*EXTRACT*
If $b^2 - 4ac < 0$ , then no real roots, and:
$ax^2 + bx + c > 0$
If $b^2 - 4ac \leq 0$ , and $a > 0$ , then:
$ax^2 + bx + c \geq 0$

(1) Prove that:

$a^2 + ac + c^2 \geq 3b(a - b + c)$

Rewriting the inequality:

$a^2 + ac + c^2 - 3ab + 3b^2 - 3bc \geq 0$

Group terms:

$3b^2 - 3(a + c)b + a^2 + ac + c^2 \geq 0$

This is a quadratic in $b$ :

$3b^2 - 3(a + c)b + (a^2 + ac + c^2) \geq 0$

Discriminant approach:

Let:

$D = 9(a + c)^2 - 4(3)(a^2 + ac + c^2)$ $= 9a^2 + 9c^2 + 18ac - 12a^2 - 12ac - 12c^2$ $= -3a^2 - 3c^2 + 6ac = -3(a - c)^2$

Since $(a - c)^2 \geq 0$ , we have:

$-3(a - c)^2 \leq 0 \Rightarrow D \leq 0$

Conclusion:

$3b^2 - 3(a + c)b + a^2 + ac + c^2 \geq 0$

Thus, the inequality is proven.

*SOURCE DATA*
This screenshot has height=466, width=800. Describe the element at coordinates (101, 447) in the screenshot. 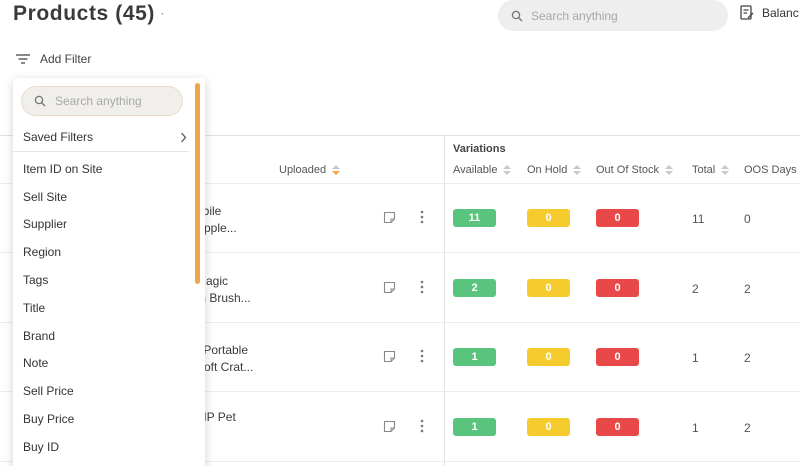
...
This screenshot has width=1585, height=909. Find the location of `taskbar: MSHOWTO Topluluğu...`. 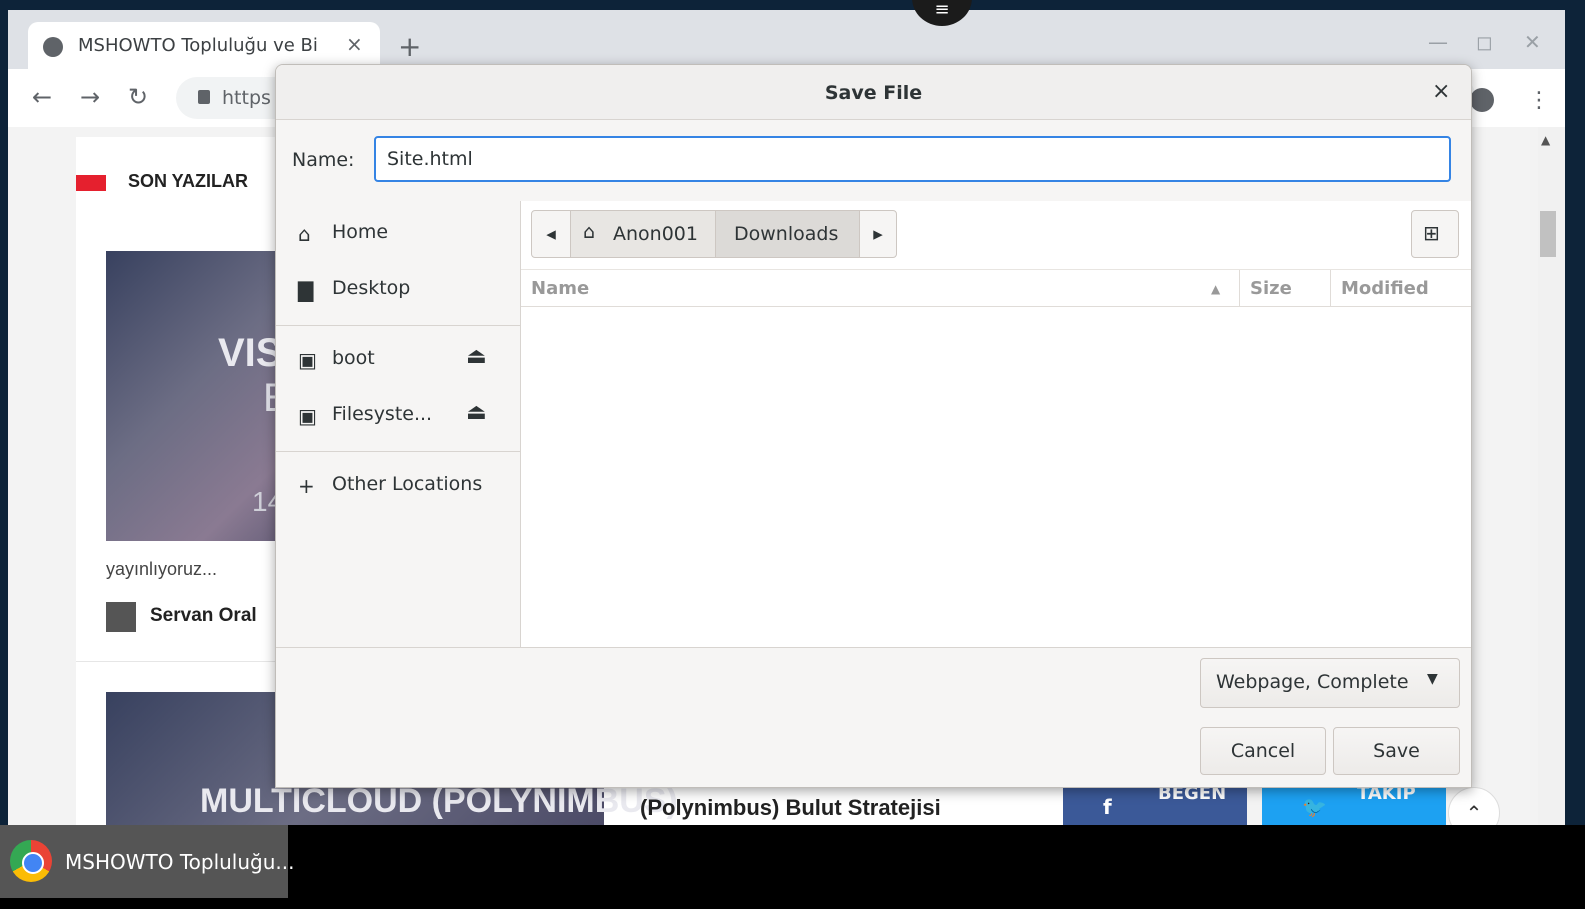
---
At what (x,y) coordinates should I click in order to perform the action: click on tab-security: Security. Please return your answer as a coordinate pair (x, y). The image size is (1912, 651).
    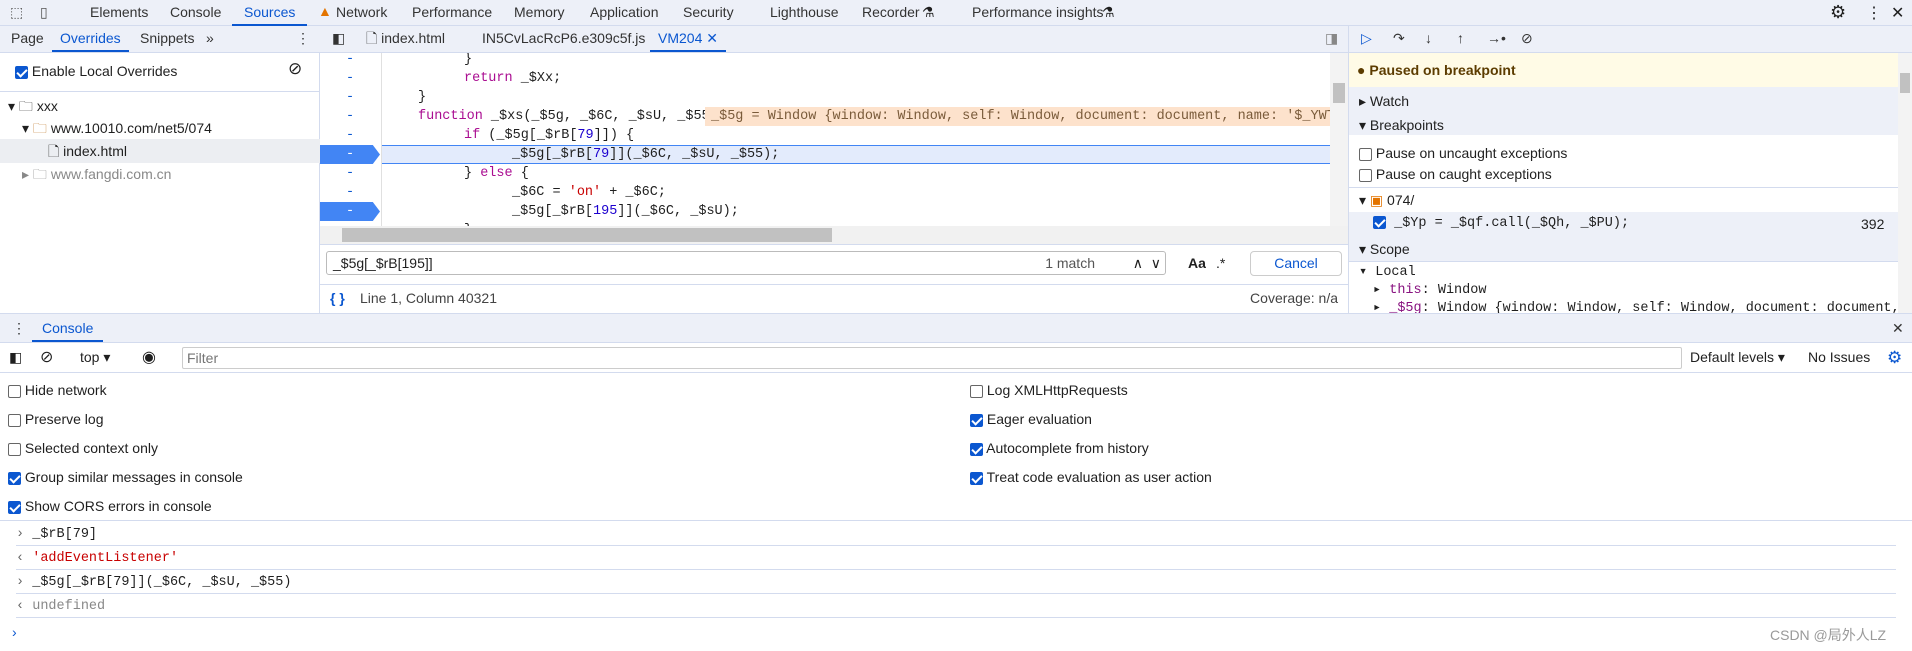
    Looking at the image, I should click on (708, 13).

*EXERCISE INSTRUCTIONS*
In the inequality proof, what expression does the discriminant D simplify to?

*EXPECTED ANSWER*
$-3(a - c)^2$